実際僕が観た回も、男性同士、女性同士、中年のご夫婦らしき方、年配の男性ひとりなど、満員ではなかったですけど幅広い層の観客がいました。
率直な感想としては、ひとつのゲイのリアリティを見事にマス向け、一般層向けの作品に織り込んだなって感じです。
冒頭の新宿三丁目の(おそらく)庄助とか、二丁目でヴォーギングとか、Wの悲劇、ちあきなおみ(夜へ急ぐ人は歌うならもっとこうやろとか思ったり)、恋の始まり方、セックスへの入り方、家族との関係性、パートナーの家族とのこと、、
などなど身に覚えがある、もしくは見たことある描写が随所にあって、(湘南の映画館で観るにはちょっと恥ずかしくなるくらい)クィア映画としてのリアリティは十二分に押さえていました。
そもそも原作が私小説であることから、マイノリティのリアルな部分は描くに十分な情報が揃っているわけで、逆にここを踏襲した上でどうマジョリティも足を運ぶマス向けにしていくか、というのがこの作品の挑戦であり肝になってると感じました。

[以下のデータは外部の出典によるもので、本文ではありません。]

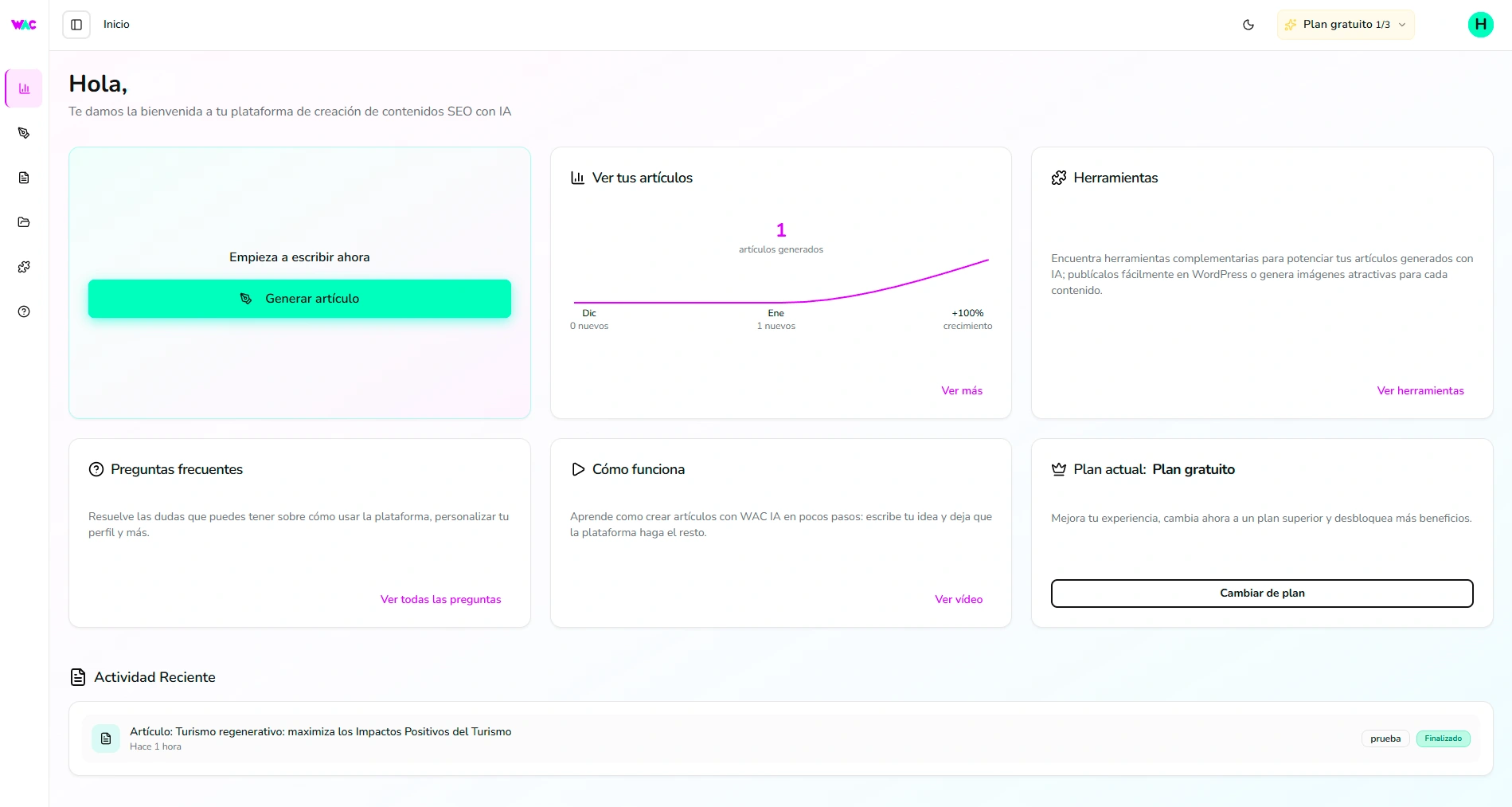The image size is (1512, 807).
Task: Click the Ver más link
Action: click(x=962, y=390)
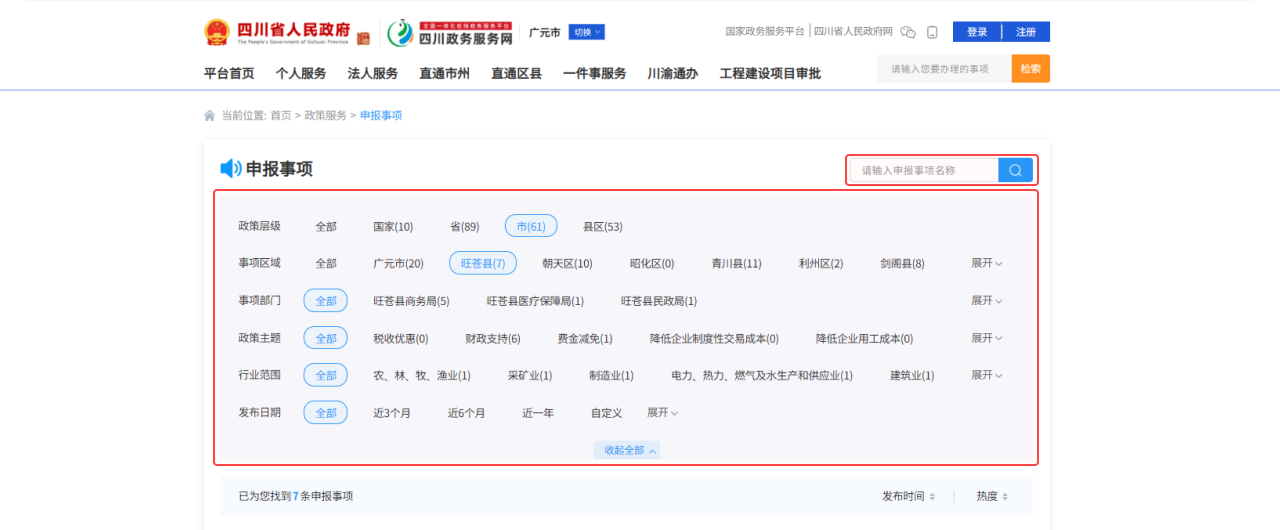Go to 川渝通办 navigation tab
The width and height of the screenshot is (1280, 530).
[x=672, y=73]
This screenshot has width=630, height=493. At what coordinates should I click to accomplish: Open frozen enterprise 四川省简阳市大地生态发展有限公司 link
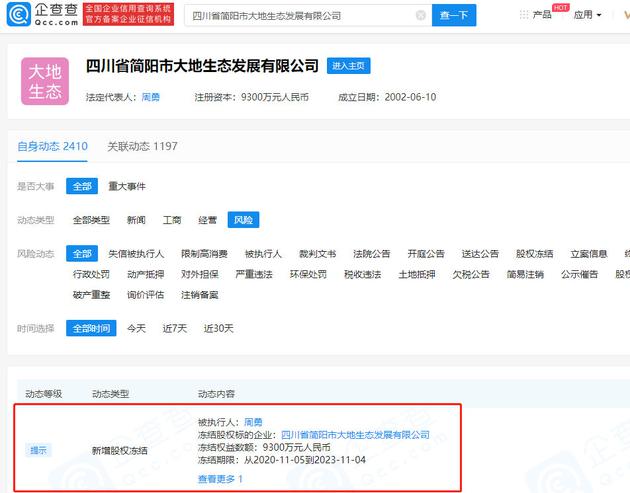(355, 435)
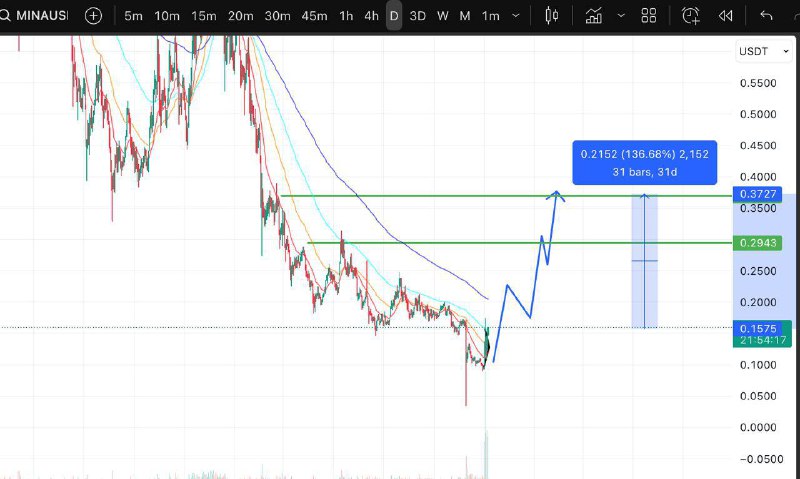The height and width of the screenshot is (479, 800).
Task: Switch to the W weekly timeframe
Action: click(x=442, y=16)
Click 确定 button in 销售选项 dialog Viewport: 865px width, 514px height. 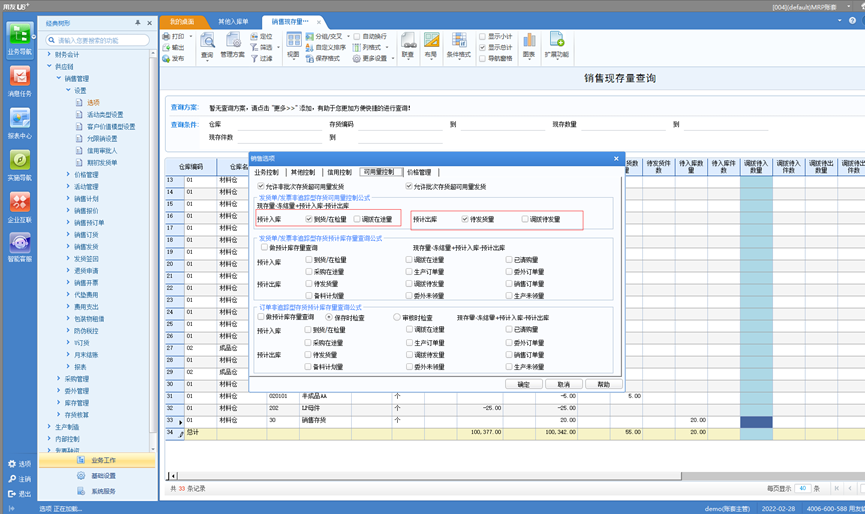tap(523, 384)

その挑戦は見事に成功していて、所謂日本映画のメジャーシーンのラインナップに、このレベルでのリアリティを携えたクィア作品が堂々仲間入りを果たしたことはエポックメイキングでありとても意義があることと思います。
大衆向けへの昇華がうまくいったからこそ、特に物語が後半に進むにつれて普遍的なテーマが主になってくると、良くも悪くも感情移入し過ぎることなく、ある程度の距離を保ったままラストシーンまで辿り着きました。
これは決して"私たちの映画"ではなく、"皆の映画"だなと。
批判ではなく、例えばブロークバックマウンテンのような、マイノリティの物語をメジャー作品として提供することが日本では未だ稀有であるので、今回この作品はひとつ大きな役目を果たしているということです。
他方、BL映画とジャンル分けされるような作品群はいまメジャーマイナー問わずの乱発バブルを超えたあたりかなと思っていて、これはまた別のところで語られるべきかなと考えます。
(正直僕はほぼ観てません。漫画は読むけど)
世間のムードは確かに変化しているけれど、政治含めて大きく変わることはしばらくないでしょう。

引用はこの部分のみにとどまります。